## Exercise brief
Find every line in the records below that contains the word "computer", and copy each such line.

## Input records
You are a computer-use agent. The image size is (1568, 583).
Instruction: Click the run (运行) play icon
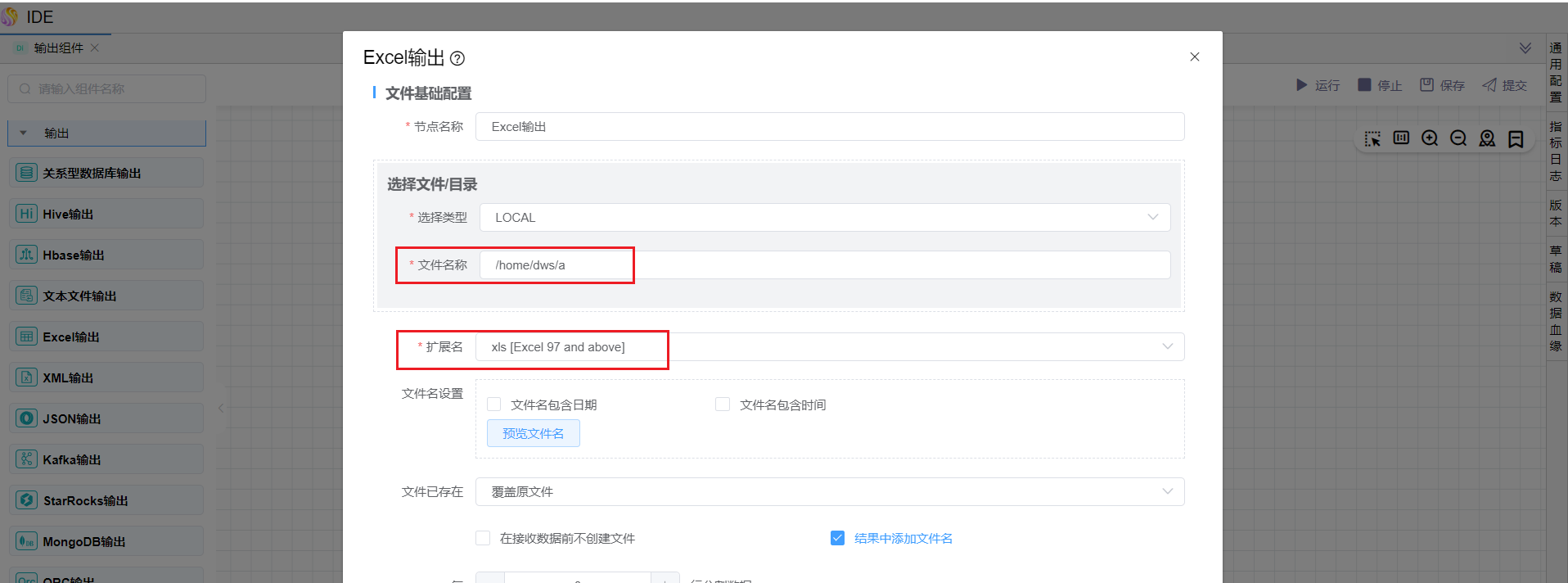click(1301, 85)
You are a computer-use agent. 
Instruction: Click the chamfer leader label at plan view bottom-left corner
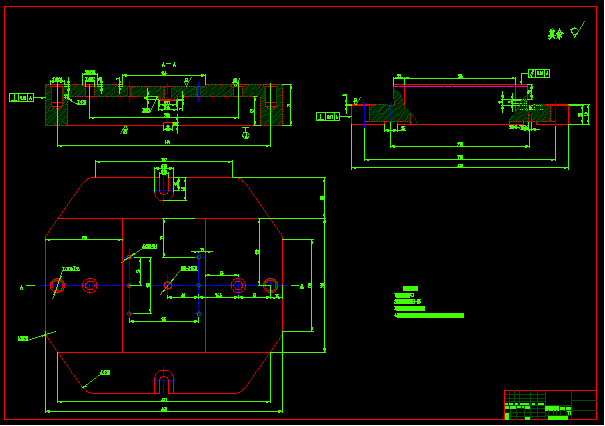point(23,338)
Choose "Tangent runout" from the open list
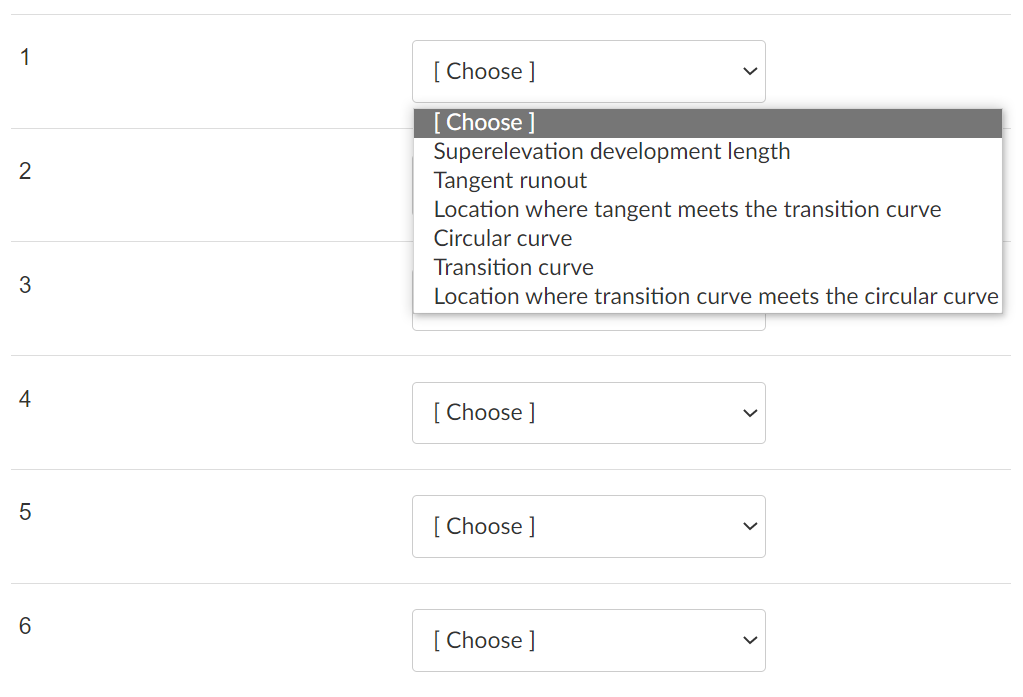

## Answer section
You are a computer-use agent. The image size is (1568, 583).
You are a computer-use agent. 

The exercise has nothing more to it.